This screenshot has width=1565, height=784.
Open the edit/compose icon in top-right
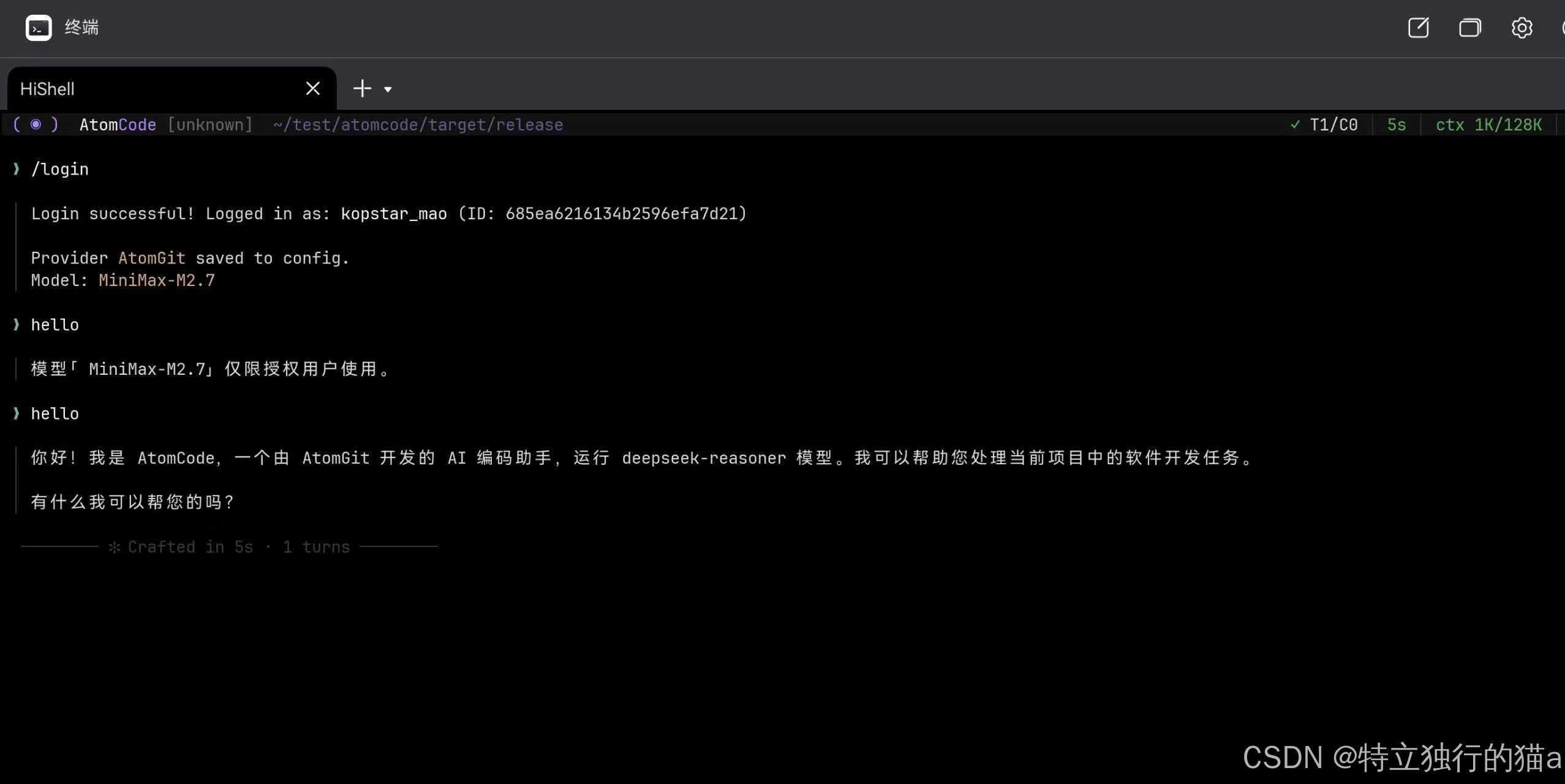click(x=1418, y=28)
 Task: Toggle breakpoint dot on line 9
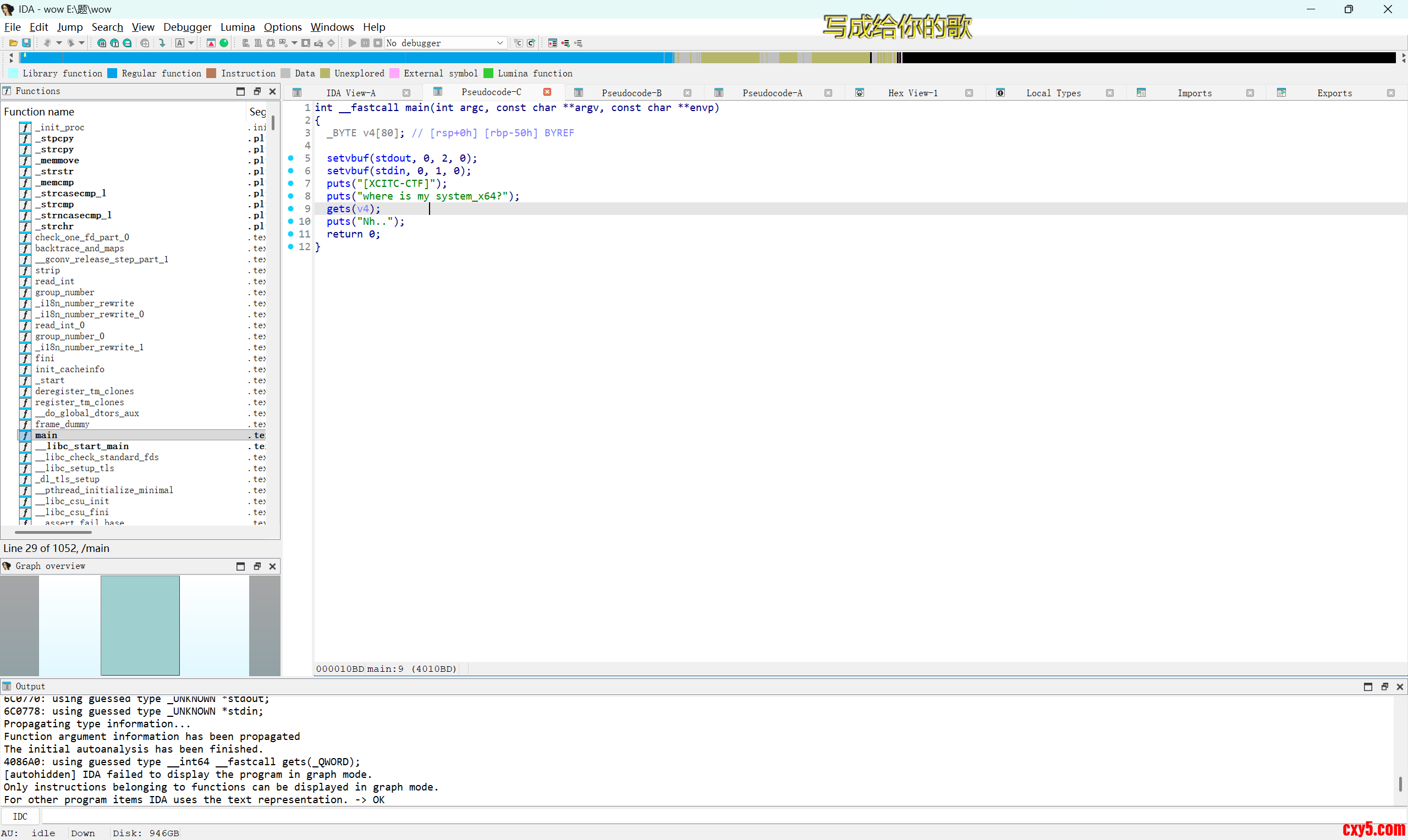click(291, 209)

# # # # #

About this task
Write out all the entries again, word for word, and print no images.

Output for this task
This screenshot has width=1565, height=784.
Open the edit/compose icon in top-right
click(x=1418, y=28)
 Task: Toggle breakpoint dot on line 9
click(291, 209)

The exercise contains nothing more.